Define Your Specification First: Before approaching any SLES supplier, document your full technical specification — active matter minimum, pH range, color, viscosity, 1,4-dioxane limit, EO content, and any required certifications. A clearly written specification protects you from receiving non-compliant product and gives suppliers the information they need to quote accurately.
Request Samples Before Committing: For any new SLES supplier relationship, always request a commercial sample for laboratory evaluation before placing a bulk order. Evaluate the sample against your full specification and conduct formulation trials to confirm performance in your specific application.
Benchmark Multiple Suppliers: Obtain quotations from at least three SLES suppliers across different origins to benchmark SLES price competitiveness. Ensure quotations are on a comparable basis — same active matter specification, same packaging format, same Incoterms — to enable accurate comparison.

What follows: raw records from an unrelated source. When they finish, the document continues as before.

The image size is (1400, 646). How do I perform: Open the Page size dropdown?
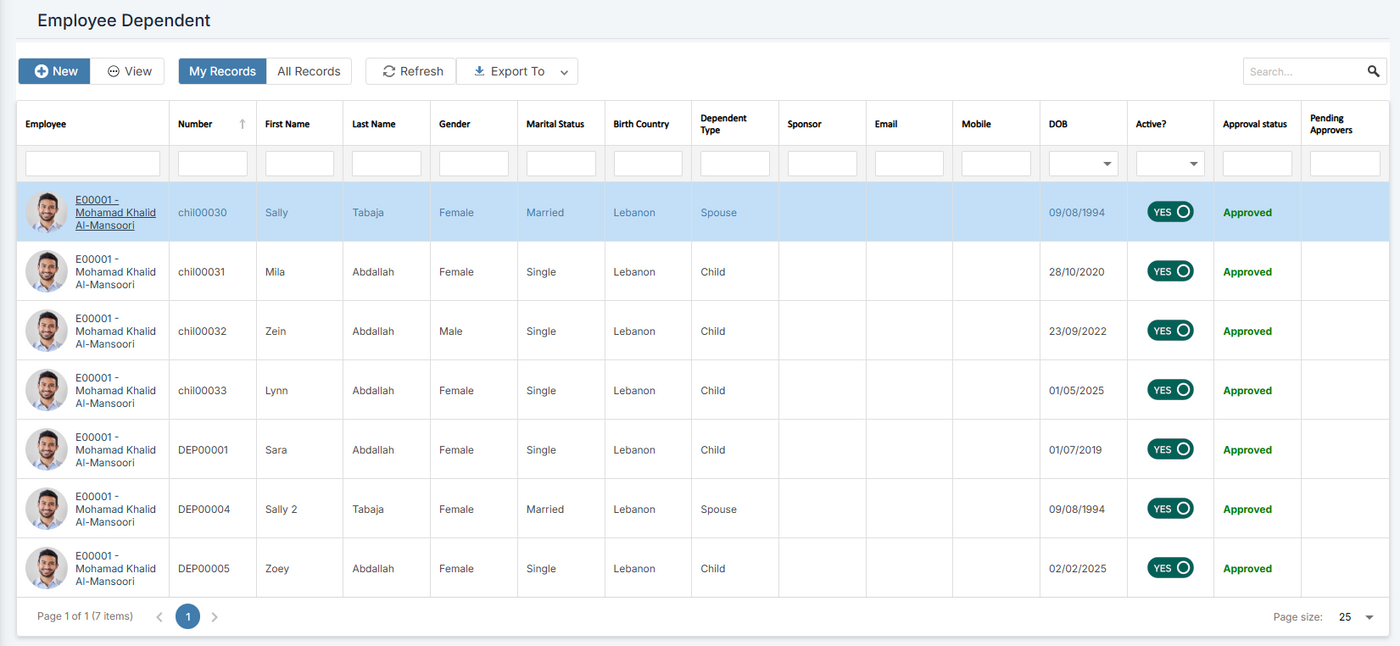tap(1369, 617)
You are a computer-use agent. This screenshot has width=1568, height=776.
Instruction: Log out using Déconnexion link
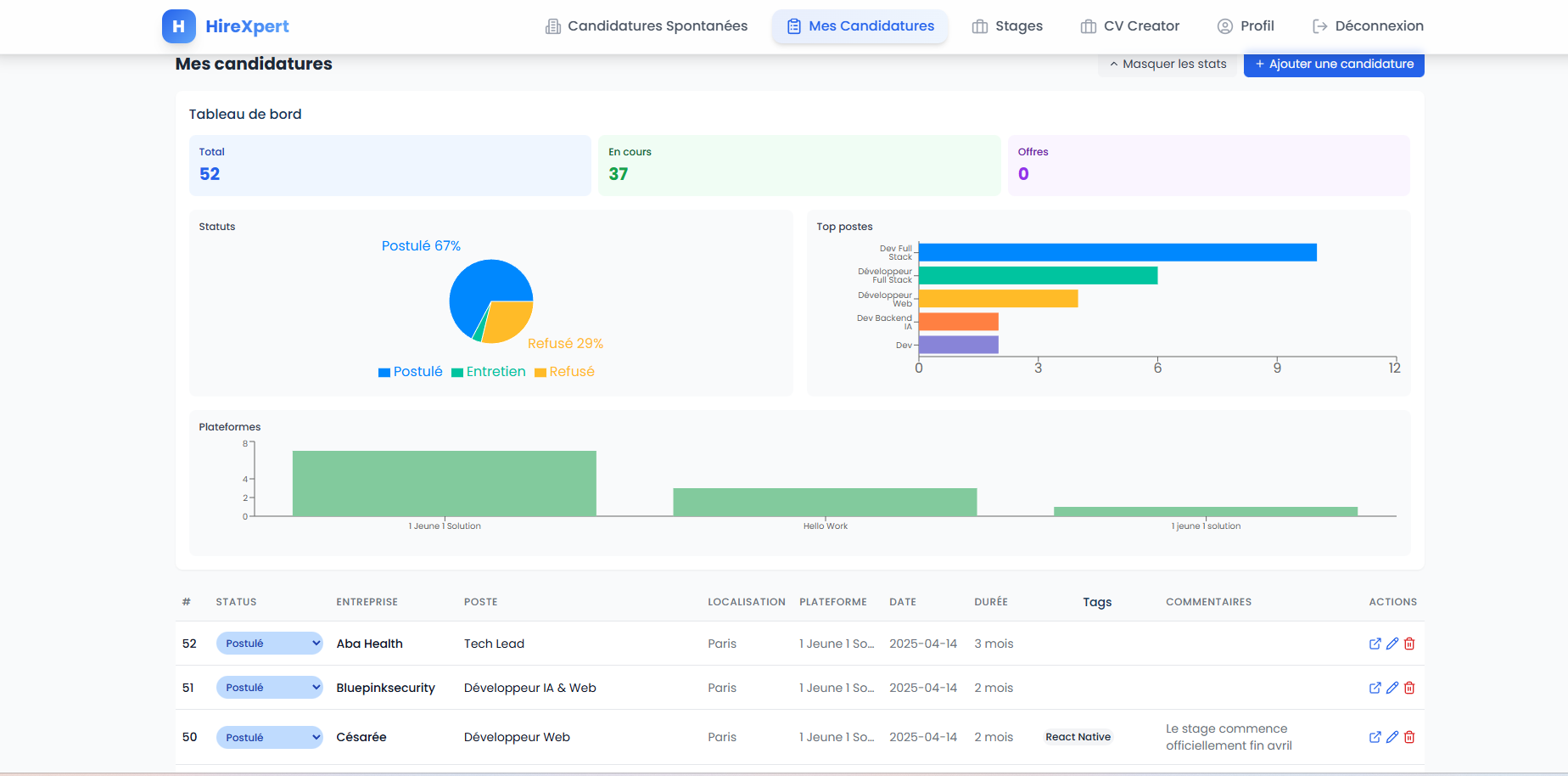[x=1368, y=26]
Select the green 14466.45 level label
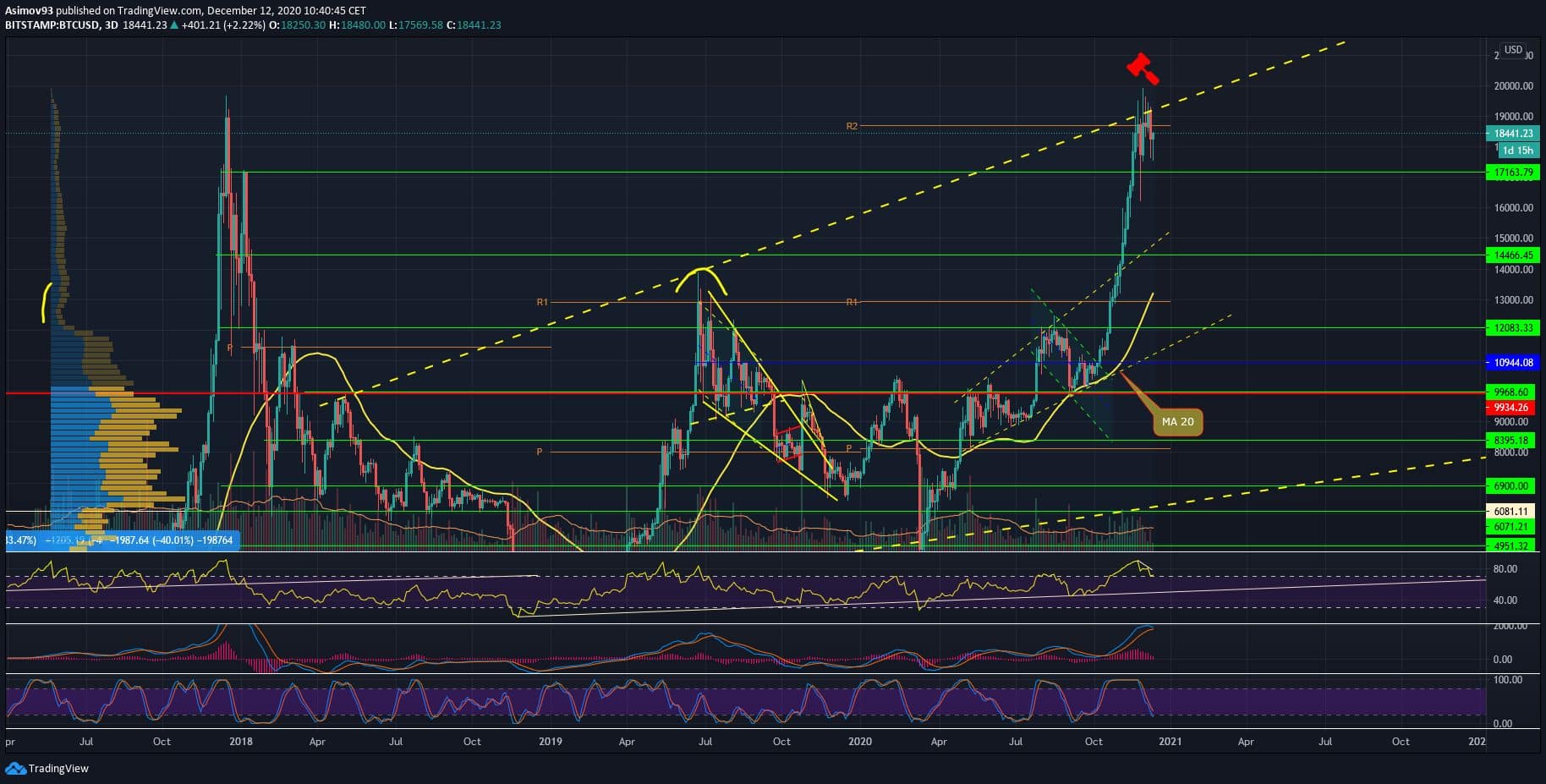This screenshot has height=784, width=1546. (x=1513, y=255)
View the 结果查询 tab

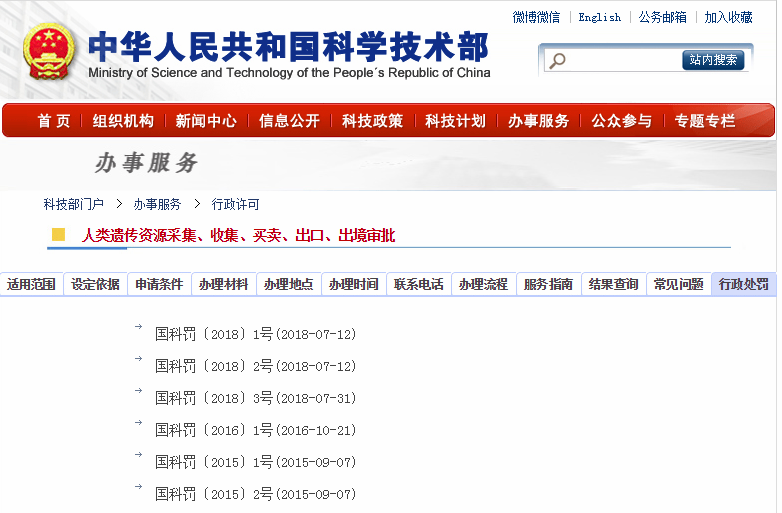click(613, 284)
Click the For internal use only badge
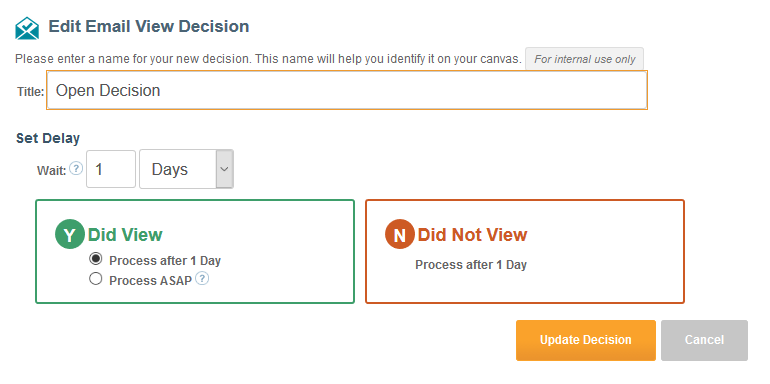 coord(584,59)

Build Inventory Buffer: Given the SLES price volatility driven by feedstock and freight market dynamics, maintaining a strategic inventory buffer — typically four to eight weeks of production consumption — provides protection against supply disruption and short-term price spikes without excessive working capital commitment.
Conclusion
SLES 70% is one of the most important surfactant raw materials in global trade — a chemically versatile, functionally powerful, and commercially indispensable ingredient that underpins the formulation of shampoos, body washes, liquid soaps, detergents, and industrial cleaners consumed by billions of people worldwide. Its combination of excellent foam performance, skin-compatible mildness, broad formulation compatibility, and cost effectiveness relative to alternative surfactants has made it the dominant primary surfactant in mainstream personal care and cleaning product manufacturing globally.
For buyers, the keys to successful SLES 70% procurement lie in specification clarity, rigorous supplier evaluation, active matter verification, appropriate quality certifications for target markets, and a proactive approach to managing the SLES price volatility that feedstock and freight market dynamics inevitably introduce. Working with established, transparent SLES suppliers who can demonstrate consistent quality, reliable supply capability, and full documentation support is the foundation of a procurement strategy that delivers both cost efficiency and product integrity.